この日も犠飛で打点を挙げた山里-Journal-ONE撮影
投手陣も盤石 馬場・星野が最少失点でつなぐ
6回裏からは日本体育大学の馬場拓海(4年・福岡大大堀)が登板。
いきなり連続安打を許し併殺崩れで1点を献上したが、最速146km/hの速球をコーナーに決めるなど落ち着きを取り戻す。その結果、最後は変化球で三振を奪い最少失点で切り抜けた。
7回には大阪商業大学の星野世那(4年・近江)が登板。
内野安打こそ許したものの、内野ゴロで併殺を奪い三者凡退。壮行試合で課題を残した左腕が、今大会初登板で見事に復活をアピールした。

貴重な左腕セットアッパー星野が復活投球-Journal-ONE撮影
侍ジャパン 決勝アメリカ戦の展望
鈴木泰成が試合を作れるか 継投の組み立てが勝敗の鍵
決勝の先発は、青山学院大学の鈴木泰成(4年・大阪桐蔭)が予想される。鈴木英之監督が平塚合宿で「開幕戦と決勝戦は鈴木泰成」と明言していた通り、世代のエースが大一番のマウンドに立つだろう。
雨天順延で中2日と短くなった登板間隔。しかし、球数80球で6回を投げきった鈴木泰成であれば、5回までは十分に試合を作れるはずだ。
それゆえ、決勝での鍵を握るのは仙台大学の大城海翔(3年・滋賀学園)となる。日本での壮行試合(東芝戦)やケース打撃で好調さを見せ付けた大城。昨日のアメリカ戦でも、来年のMLBドラフト1巡目候補ニコ・パルティダを含む3人から三振を奪った。
特異な球道から、快速球を投げ込む左腕が、どの場面で投入されるか。これが優勝を決める勝負の分岐点となるだろう。
終盤は富士大学の古堅鈴之輔(3年・読谷)、角田楓斗(4年・東奥義塾)が控える。しかし、アメリカ打線の勢いを止める役割は大城に託される可能性が高い。

中2日で登板で決勝戦先発が濃厚な鈴木泰成-Journal-ONE撮影
上位打線の破壊力と下位の勝負強さ
一方、岡田・赤堀の1・2番は絶好調。榊原・渡部の中軸も状態が良い打線。ここに、黒田に本塁打が出たことで上位打線はさらに万全となった。つづく6番にも、アメリカ戦で全打点を叩き出した山里が控える。
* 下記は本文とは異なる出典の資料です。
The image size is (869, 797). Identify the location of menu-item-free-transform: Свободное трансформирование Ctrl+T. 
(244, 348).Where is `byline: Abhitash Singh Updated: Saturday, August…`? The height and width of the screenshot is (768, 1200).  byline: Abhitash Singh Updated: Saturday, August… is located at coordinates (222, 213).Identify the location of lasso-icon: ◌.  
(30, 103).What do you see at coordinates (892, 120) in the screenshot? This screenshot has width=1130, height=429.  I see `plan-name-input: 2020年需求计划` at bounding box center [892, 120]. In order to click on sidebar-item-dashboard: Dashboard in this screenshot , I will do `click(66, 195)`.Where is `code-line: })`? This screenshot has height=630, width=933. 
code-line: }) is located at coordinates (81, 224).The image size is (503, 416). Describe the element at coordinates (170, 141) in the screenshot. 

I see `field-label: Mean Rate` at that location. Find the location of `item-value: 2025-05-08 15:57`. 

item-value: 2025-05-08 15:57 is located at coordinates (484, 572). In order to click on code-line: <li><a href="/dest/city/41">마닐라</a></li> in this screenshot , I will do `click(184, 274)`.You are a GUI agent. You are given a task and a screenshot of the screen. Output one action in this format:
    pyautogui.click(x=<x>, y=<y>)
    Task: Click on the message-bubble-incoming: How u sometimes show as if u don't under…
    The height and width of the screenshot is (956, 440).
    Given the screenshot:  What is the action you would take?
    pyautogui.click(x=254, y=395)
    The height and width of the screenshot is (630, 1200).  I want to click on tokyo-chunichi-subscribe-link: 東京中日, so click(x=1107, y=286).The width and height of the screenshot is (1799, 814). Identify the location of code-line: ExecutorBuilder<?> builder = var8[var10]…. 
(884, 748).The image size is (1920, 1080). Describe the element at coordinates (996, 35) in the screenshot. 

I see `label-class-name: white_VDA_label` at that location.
そのため、優勝へは下位打線の奮起が望まれるところ。そして、その下位打線の鍵を握るのが、9番・右翼で先発した鈴木湧陽だ。
チャイニーズ・タイペイ戦同様、機動力で相手バッテリーのリズムを崩せる貴重な存在。アメリカ投手陣にとって「嫌な9番」として機能するかが重要だ。
いよいよ大会初の王者を決める決勝戦は、7月15日の19:30プレーボール。侍ジャパン大学日本代表が新たな歴史を刻む瞬間を、その目で観て欲しい。